SET EXERCISE:
Reproduce verbatim the items from the line containing "You are a computer-use agent. The width" through the line containing "[x=900, y=162]", both included.

DATA IN THIS EXERCISE:
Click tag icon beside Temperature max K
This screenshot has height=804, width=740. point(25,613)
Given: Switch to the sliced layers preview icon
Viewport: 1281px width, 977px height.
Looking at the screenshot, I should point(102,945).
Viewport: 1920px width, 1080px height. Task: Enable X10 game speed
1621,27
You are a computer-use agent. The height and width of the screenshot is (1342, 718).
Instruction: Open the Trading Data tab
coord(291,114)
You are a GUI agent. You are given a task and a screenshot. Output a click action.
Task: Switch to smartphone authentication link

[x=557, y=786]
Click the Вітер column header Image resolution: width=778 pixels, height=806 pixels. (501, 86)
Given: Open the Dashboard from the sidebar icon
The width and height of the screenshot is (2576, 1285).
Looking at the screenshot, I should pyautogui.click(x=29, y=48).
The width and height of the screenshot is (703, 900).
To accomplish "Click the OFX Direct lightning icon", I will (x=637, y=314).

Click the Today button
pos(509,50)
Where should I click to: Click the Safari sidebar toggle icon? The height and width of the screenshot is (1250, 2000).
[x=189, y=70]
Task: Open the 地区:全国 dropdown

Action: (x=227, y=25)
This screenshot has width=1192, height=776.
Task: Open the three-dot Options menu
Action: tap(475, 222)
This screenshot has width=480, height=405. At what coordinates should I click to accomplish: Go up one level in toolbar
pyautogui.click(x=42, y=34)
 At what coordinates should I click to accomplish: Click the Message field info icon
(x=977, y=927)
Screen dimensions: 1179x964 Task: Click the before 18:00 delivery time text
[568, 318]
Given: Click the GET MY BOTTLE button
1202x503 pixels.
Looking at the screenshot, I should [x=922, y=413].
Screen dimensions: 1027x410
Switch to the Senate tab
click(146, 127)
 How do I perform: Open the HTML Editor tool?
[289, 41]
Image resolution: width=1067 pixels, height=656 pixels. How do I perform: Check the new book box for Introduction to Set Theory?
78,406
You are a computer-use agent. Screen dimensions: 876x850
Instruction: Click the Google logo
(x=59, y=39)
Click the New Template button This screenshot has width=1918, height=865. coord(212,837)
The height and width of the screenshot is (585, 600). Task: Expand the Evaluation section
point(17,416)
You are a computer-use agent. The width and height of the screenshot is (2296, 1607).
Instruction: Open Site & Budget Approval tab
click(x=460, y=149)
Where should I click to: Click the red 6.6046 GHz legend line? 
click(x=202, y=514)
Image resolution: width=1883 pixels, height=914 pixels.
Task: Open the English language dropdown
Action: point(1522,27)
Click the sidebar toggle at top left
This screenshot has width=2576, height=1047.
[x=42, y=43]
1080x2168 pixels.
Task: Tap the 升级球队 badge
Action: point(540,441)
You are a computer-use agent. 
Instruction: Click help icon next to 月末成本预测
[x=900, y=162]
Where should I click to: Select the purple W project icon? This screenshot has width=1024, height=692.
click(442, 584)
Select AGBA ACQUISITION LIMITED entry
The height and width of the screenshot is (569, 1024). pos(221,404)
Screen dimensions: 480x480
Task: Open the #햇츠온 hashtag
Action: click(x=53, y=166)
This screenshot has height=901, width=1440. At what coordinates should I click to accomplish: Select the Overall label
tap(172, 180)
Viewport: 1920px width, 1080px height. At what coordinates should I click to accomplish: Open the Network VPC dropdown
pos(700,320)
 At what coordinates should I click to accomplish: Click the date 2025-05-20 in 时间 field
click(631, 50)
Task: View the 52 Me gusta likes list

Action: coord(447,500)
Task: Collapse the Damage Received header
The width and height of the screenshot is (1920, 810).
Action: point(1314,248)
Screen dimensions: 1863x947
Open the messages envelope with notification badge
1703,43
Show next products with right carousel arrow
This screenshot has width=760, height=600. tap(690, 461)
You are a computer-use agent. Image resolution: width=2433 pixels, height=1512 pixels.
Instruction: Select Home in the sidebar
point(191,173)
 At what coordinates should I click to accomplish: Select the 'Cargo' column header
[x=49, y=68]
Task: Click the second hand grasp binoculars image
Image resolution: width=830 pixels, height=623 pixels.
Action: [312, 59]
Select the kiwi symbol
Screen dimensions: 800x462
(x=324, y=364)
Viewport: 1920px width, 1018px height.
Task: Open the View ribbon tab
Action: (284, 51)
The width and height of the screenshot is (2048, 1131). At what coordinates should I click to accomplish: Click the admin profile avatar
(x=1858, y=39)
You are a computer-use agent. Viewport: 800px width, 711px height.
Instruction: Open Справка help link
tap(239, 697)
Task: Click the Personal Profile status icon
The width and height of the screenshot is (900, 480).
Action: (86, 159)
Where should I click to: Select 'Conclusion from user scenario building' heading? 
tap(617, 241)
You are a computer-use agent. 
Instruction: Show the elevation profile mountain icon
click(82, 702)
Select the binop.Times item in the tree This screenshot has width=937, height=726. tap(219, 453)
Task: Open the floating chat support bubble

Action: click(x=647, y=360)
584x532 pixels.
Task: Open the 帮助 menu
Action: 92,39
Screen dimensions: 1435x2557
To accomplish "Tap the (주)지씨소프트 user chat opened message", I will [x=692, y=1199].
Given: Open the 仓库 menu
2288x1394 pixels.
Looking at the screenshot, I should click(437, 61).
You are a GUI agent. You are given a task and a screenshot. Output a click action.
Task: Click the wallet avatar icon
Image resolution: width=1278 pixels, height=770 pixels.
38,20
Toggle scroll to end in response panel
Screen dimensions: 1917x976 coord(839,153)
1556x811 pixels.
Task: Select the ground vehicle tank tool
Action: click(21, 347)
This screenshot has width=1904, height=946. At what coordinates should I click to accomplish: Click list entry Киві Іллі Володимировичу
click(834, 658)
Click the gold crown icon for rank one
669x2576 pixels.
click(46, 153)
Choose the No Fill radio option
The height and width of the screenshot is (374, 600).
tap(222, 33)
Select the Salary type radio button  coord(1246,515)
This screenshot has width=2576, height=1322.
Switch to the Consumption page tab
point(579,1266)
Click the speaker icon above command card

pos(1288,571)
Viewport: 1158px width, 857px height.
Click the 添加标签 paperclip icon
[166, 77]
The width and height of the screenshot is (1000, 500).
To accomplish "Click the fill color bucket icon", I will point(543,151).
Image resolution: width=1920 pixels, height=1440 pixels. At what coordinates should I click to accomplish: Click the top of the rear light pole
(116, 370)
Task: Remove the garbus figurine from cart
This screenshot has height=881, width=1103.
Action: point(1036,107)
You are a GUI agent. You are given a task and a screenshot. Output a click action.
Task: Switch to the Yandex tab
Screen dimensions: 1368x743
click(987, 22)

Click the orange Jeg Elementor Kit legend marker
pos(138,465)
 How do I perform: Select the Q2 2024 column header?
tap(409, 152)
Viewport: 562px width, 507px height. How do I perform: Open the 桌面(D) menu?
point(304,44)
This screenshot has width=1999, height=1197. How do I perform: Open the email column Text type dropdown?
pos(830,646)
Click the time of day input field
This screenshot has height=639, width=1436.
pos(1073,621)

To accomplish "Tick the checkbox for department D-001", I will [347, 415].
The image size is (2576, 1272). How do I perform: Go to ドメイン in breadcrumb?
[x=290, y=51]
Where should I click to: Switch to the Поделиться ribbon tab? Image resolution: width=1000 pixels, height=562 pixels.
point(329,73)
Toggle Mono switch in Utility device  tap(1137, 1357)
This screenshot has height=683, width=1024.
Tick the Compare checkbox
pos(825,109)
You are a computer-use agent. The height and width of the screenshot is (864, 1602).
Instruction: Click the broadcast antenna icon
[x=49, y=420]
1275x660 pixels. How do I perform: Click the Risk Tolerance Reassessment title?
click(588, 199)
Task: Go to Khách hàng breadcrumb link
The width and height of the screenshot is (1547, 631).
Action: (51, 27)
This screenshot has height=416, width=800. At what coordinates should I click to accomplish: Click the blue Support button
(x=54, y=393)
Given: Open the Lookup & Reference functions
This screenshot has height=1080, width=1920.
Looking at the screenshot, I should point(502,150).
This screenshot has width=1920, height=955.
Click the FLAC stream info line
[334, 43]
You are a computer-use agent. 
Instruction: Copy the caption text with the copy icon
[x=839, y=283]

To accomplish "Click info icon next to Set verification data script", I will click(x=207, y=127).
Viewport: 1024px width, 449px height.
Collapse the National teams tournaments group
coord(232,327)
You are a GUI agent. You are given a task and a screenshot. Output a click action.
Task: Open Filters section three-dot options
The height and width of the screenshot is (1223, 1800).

COMPLETE ANSWER:
You are a computer-use agent. The width and height of the screenshot is (2296, 1607).
Instruction: Open Site & Budget Approval tab
click(x=460, y=149)
Where should I click to: Click the red 6.6046 GHz legend line? 
click(x=202, y=514)
Image resolution: width=1883 pixels, height=914 pixels.
Task: Open the English language dropdown
Action: point(1522,27)
Click the sidebar toggle at top left
This screenshot has width=2576, height=1047.
[x=42, y=43]
1080x2168 pixels.
Task: Tap the 升级球队 badge
Action: point(540,441)
You are a computer-use agent. 
Instruction: Click help icon next to 月末成本预测
[x=900, y=162]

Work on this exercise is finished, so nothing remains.